Material provided Start Marker

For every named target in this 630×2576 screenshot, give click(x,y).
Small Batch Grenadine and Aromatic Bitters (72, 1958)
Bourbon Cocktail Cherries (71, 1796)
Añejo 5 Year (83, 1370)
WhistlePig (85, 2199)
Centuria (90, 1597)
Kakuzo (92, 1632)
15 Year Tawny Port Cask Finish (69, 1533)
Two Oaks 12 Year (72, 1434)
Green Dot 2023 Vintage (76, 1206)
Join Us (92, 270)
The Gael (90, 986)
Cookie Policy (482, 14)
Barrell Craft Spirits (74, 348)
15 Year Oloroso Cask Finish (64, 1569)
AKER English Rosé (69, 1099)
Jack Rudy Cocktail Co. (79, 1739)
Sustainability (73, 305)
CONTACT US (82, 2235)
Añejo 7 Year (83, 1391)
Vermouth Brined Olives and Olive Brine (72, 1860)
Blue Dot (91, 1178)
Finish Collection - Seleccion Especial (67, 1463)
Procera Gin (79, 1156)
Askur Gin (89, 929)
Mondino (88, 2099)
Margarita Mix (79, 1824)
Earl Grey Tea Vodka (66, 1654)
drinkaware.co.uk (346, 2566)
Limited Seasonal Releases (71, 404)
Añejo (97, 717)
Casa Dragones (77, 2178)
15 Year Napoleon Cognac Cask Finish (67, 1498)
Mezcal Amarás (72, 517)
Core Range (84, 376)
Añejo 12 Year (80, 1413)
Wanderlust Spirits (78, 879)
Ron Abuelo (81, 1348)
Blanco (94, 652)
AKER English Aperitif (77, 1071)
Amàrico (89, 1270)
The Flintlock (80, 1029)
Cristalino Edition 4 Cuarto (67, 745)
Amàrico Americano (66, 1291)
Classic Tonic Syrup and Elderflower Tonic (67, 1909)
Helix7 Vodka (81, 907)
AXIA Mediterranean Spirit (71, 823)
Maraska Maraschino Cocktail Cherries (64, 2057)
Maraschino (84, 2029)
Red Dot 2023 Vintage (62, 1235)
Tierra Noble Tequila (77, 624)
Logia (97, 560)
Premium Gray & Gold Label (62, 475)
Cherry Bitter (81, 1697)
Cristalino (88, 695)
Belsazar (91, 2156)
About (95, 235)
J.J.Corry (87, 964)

Material provided End Marker

• [Required work]:
Leaving every word in place, output the whole listing above.

• [Your solution]:
For every named target in this 630×2576 screenshot, give click(x,y).
Small Batch Grenadine and Aromatic Bitters (72, 1958)
Bourbon Cocktail Cherries (71, 1796)
Añejo 5 Year (83, 1370)
WhistlePig (85, 2199)
Centuria (90, 1597)
Kakuzo (92, 1632)
15 Year Tawny Port Cask Finish (69, 1533)
Two Oaks 12 Year (72, 1434)
Green Dot 2023 Vintage (76, 1206)
Join Us (92, 270)
The Gael (90, 986)
Cookie Policy (482, 14)
Barrell Craft Spirits (74, 348)
15 Year Oloroso Cask Finish (64, 1569)
AKER English Rosé (69, 1099)
Jack Rudy Cocktail Co. (79, 1739)
Sustainability (73, 305)
CONTACT US (82, 2235)
Añejo 7 Year (83, 1391)
Vermouth Brined Olives and Olive Brine (72, 1860)
Blue Dot (91, 1178)
Finish Collection - Seleccion Especial (67, 1463)
Procera Gin (79, 1156)
Askur Gin (89, 929)
Mondino (88, 2099)
Margarita Mix (79, 1824)
Earl Grey Tea Vodka (66, 1654)
drinkaware.co.uk (346, 2566)
Limited Seasonal Releases (71, 404)
Añejo (97, 717)
Casa Dragones (77, 2178)
15 Year Napoleon Cognac Cask Finish (67, 1498)
Mezcal Amarás (72, 517)
Core Range (84, 376)
Añejo 12 Year (80, 1413)
Wanderlust Spirits (78, 879)
Ron Abuelo (81, 1348)
Blanco (94, 652)
AKER English Aperitif (77, 1071)
Amàrico (89, 1270)
The Flintlock (80, 1029)
Cristalino Edition 4 Cuarto (67, 745)
Amàrico Americano (66, 1291)
Classic Tonic Syrup and Elderflower Tonic (67, 1909)
Helix7 Vodka (81, 907)
AXIA Mediterranean Spirit (71, 823)
Maraska Maraschino Cocktail Cherries (64, 2057)
Maraschino (84, 2029)
Red Dot 2023 Vintage (62, 1235)
Tierra Noble Tequila (77, 624)
Logia (97, 560)
Premium Gray & Gold Label (62, 475)
Cherry Bitter (81, 1697)
Cristalino (88, 695)
Belsazar (91, 2156)
About (95, 235)
J.J.Corry (87, 964)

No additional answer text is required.